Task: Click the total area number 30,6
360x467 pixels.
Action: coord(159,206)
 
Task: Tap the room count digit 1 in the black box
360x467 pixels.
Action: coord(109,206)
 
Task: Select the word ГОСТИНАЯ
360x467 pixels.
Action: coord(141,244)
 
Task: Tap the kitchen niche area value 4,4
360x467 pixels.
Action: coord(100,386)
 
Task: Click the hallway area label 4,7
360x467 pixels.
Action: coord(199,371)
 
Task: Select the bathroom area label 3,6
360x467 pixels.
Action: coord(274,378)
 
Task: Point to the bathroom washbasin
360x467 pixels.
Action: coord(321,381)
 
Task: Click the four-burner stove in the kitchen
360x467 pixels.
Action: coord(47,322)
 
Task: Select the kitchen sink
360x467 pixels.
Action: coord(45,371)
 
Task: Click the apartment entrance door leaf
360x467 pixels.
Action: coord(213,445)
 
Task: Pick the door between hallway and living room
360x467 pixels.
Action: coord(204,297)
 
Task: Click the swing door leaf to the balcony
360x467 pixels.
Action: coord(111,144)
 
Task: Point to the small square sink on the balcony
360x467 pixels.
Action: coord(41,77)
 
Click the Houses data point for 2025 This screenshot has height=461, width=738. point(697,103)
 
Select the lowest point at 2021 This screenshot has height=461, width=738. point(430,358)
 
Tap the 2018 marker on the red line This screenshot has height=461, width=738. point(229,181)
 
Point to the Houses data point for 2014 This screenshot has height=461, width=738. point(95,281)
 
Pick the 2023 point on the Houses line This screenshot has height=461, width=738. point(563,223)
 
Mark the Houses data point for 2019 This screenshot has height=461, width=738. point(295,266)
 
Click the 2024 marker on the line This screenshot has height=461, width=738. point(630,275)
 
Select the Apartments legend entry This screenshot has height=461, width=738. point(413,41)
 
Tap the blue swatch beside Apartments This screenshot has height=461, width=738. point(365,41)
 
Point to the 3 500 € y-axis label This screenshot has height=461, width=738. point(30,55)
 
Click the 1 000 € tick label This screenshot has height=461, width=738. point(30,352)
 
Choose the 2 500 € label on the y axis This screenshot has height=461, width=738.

EXERCISE AIM:
Copy out every one of the records above word for word, keeping each line as it stands.

SOLUTION TO THIS PROBLEM:
Task: Click the total area number 30,6
360x467 pixels.
Action: coord(159,206)
 
Task: Tap the room count digit 1 in the black box
360x467 pixels.
Action: coord(109,206)
 
Task: Select the word ГОСТИНАЯ
360x467 pixels.
Action: coord(141,244)
 
Task: Tap the kitchen niche area value 4,4
360x467 pixels.
Action: coord(100,386)
 
Task: Click the hallway area label 4,7
360x467 pixels.
Action: coord(199,371)
 
Task: Select the bathroom area label 3,6
360x467 pixels.
Action: coord(274,378)
 
Task: Point to the bathroom washbasin
360x467 pixels.
Action: coord(321,381)
 
Task: Click the four-burner stove in the kitchen
360x467 pixels.
Action: coord(47,322)
 
Task: Select the kitchen sink
360x467 pixels.
Action: coord(45,371)
 
Task: Click the apartment entrance door leaf
360x467 pixels.
Action: coord(213,445)
 
Task: Pick the door between hallway and living room
360x467 pixels.
Action: coord(204,297)
 
Task: Click the swing door leaf to the balcony
360x467 pixels.
Action: coord(111,144)
 
Task: Point to the small square sink on the balcony
360x467 pixels.
Action: coord(41,77)
 
Click the Houses data point for 2025 This screenshot has height=461, width=738. point(697,103)
 
Select the lowest point at 2021 This screenshot has height=461, width=738. point(430,358)
 
Tap the 2018 marker on the red line This screenshot has height=461, width=738. point(229,181)
 
Point to the Houses data point for 2014 This screenshot has height=461, width=738. point(95,281)
 
Pick the 2023 point on the Houses line This screenshot has height=461, width=738. point(563,223)
 
Mark the Houses data point for 2019 This screenshot has height=461, width=738. point(295,266)
 
Click the 2024 marker on the line This screenshot has height=461, width=738. point(630,275)
 
Select the Apartments legend entry This screenshot has height=461, width=738. point(413,41)
 
Tap the blue swatch beside Apartments This screenshot has height=461, width=738. point(365,41)
 
Point to the 3 500 € y-axis label This screenshot has height=461, width=738. point(30,55)
 
Click the 1 000 € tick label This screenshot has height=461, width=738. point(30,352)
 
Choose the 2 500 € label on the y axis This screenshot has height=461, width=738.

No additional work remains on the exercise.